The ERAS protocol for patients undergoing gastrectomy includes the use of a laparoscopic approach, early resumption of postoperative oral nutrition, and minimal opioid use. However, motility-enhancing medication is only weakly recommended in the ERAS protocol for gastrectomy and its use has a very low evidence level2. Many prokinetic medications are associated with the 5-HT receptors. Mosapride citrate is a 5-HT4 receptor agonist that increases the release of acetylcholine from excitatory neurons in the stomach and duodenum19. However, its propulsive effect on the small intestine and colon has remained unclear in previous studies7,20.

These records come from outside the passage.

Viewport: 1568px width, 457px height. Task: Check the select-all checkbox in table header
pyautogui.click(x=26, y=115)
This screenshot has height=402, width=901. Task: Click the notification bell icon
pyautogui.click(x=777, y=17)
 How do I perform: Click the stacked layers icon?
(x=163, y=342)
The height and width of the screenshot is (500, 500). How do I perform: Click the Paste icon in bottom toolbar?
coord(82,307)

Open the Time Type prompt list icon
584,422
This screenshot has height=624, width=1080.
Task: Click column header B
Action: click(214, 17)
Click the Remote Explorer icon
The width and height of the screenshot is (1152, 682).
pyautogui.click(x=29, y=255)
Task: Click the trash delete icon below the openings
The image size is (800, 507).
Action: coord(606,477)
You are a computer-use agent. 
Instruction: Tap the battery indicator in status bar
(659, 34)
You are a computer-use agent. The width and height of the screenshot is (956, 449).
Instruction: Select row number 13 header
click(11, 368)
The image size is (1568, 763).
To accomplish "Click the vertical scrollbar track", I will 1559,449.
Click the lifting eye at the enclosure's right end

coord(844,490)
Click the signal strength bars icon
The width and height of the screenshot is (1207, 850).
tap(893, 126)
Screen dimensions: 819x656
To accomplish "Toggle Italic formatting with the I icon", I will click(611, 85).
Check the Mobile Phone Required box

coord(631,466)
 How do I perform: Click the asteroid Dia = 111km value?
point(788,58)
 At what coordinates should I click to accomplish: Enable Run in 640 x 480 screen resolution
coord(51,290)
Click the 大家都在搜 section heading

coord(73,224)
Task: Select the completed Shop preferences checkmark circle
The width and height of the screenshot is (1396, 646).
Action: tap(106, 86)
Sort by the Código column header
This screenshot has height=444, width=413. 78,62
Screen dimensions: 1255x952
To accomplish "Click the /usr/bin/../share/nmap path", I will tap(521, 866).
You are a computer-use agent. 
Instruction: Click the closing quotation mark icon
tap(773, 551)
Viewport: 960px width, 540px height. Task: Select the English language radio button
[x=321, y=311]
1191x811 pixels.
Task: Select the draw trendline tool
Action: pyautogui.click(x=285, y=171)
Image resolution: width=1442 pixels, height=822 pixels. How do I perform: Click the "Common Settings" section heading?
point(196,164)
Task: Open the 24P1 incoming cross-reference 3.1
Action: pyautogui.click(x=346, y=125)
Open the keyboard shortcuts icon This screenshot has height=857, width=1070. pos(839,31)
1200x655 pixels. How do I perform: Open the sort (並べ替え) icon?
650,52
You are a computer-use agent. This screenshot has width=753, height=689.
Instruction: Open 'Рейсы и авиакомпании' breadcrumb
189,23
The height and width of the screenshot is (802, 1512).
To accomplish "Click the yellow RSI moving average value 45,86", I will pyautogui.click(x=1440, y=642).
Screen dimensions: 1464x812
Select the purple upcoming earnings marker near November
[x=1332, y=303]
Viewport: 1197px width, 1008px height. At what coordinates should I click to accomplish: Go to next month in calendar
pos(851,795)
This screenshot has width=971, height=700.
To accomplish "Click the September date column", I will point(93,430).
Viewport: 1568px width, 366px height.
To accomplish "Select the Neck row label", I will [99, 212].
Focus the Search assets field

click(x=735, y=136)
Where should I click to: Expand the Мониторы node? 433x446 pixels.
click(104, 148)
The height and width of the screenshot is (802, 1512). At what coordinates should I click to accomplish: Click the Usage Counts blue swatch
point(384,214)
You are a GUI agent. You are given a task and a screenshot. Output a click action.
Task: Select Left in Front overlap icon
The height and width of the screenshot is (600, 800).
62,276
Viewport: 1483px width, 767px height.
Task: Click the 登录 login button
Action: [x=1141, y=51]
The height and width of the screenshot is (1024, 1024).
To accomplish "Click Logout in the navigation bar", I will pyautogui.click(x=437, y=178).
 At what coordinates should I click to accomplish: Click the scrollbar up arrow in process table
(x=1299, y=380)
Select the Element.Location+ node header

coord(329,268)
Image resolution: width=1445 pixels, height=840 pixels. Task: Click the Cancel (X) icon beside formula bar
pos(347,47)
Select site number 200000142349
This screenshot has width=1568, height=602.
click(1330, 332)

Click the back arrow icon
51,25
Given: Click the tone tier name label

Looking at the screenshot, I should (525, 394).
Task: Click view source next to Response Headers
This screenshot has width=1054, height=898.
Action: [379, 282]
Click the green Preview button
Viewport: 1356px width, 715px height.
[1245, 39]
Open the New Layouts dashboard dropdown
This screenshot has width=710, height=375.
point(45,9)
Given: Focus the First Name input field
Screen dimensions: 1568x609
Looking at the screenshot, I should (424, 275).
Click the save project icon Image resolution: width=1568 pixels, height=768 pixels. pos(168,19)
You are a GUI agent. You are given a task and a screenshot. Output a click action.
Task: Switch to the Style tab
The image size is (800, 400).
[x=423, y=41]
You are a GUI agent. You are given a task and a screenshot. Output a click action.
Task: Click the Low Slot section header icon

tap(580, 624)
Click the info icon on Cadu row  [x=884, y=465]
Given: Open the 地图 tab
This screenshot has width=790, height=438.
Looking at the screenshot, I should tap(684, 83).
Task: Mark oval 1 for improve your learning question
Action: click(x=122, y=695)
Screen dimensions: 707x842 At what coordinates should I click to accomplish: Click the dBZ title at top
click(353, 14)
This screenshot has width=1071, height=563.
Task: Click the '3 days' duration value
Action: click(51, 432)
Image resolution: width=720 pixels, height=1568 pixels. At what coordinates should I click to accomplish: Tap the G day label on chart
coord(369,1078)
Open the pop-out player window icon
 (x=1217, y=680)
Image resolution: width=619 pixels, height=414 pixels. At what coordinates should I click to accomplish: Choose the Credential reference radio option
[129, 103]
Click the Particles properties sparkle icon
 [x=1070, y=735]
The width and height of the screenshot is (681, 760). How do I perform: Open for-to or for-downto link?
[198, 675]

Patients who undergo laparoscopic colectomy can benefit from mosapride citrate, such as experiencing a shorter defecation period, reduced incidence of ileus, and shorter hospital stays11,21,22. In contrast, we did not observe a positive effect of mosapride on the postoperative recovery of bowel movements. The reasons for this negative observation may be as follows. First, unlike patients who have undergone colectomy, those who have undergone distal or total gastrectomy do not retain the gastric antrum. As the gastric antrum is the main target of mosapride, patients without the gastric antrum may experience reduced effects of mosapride. We anticipate that mosapride administration in patients undergoing pylorus-preserving gastrectomy or proximal gastrectomy, in which the gastric antrum is not removed during surgery, could lead to more significant effects. Second, mosapride is not only a 5-HT4 receptor agonist but also a 5-HT3 receptor antagonist23. Antagonists of 5-HT3 receptors, such as ondansetron and alosetron, are used as antiemetic or antidiarrheal drugs. Ondansetron also slows colonic transit and inhibits the colonic motor response to meals24,25. Therefore, an antagonistic effect on 5-HT3 receptors may be the pharmacological reason for the limited promotion of colonic motility by mosapride in the enrolled patients. Lastly, surgery inherently exerts a more direct and powerful influence on the bowel, leading to delayed and subdued effect of the drug in the context of surgery compared to that of medical conditions. In medical conditions such as diabetes or Parkinson’s disease, mosapride effectively addresses constipation and decreased bowel motility. Patients with these conditions often exhibit an initial 5-HT system hypofunction in the gastrointestinal system. When administered, mosapride delivers an immediate and more pronounced impact by replacing 5-HT26,27. However, physical manipulation or thermal injury during surgery can affect the myenteric plexus of the gastrointestinal tract. The recovery and regeneration of neurons generally take approximately 10–14 days, as long as up to 6 weeks28,29,30. Postoperatively, 5 days may not be sufficient for neuronal recovery, leading to an unnoticed effect of the medication.

Despite the lack of positive outcomes, to our knowledge, this is the first randomized, placebo-controlled study conducted to assess the efficacy of mosapride in patients undergoing minimally invasive gastrectomy. Additionally, the randomized, prospective trial design minimizes bias. However, the fact that it was conducted at a single center and the population was limited to Asians are limitations of this study.

Postoperative recovery of bowel motility is achieved starting from the small intestine followed by the stomach to the colon31. The recovery of colon motility may play a crucial role in reducing abdominal discomfort and promoting gas passage. Therefore, we assumed that prokinetic medications, which mainly act on the colon, may be more effective than mosapride, which acts on the stomach and duodenum. Further research on such agents might be required to identify intestinal recovery following gastrectomy.

In conclusion, mosapride citrate does not improve the recovery of intestinal motility following minimally invasive gastrectomy in patients with gastric cancer. Therefore, the routine postoperative use of mosapride citrate is not recommended in patients who have undergone minimally invasive gastrectomy.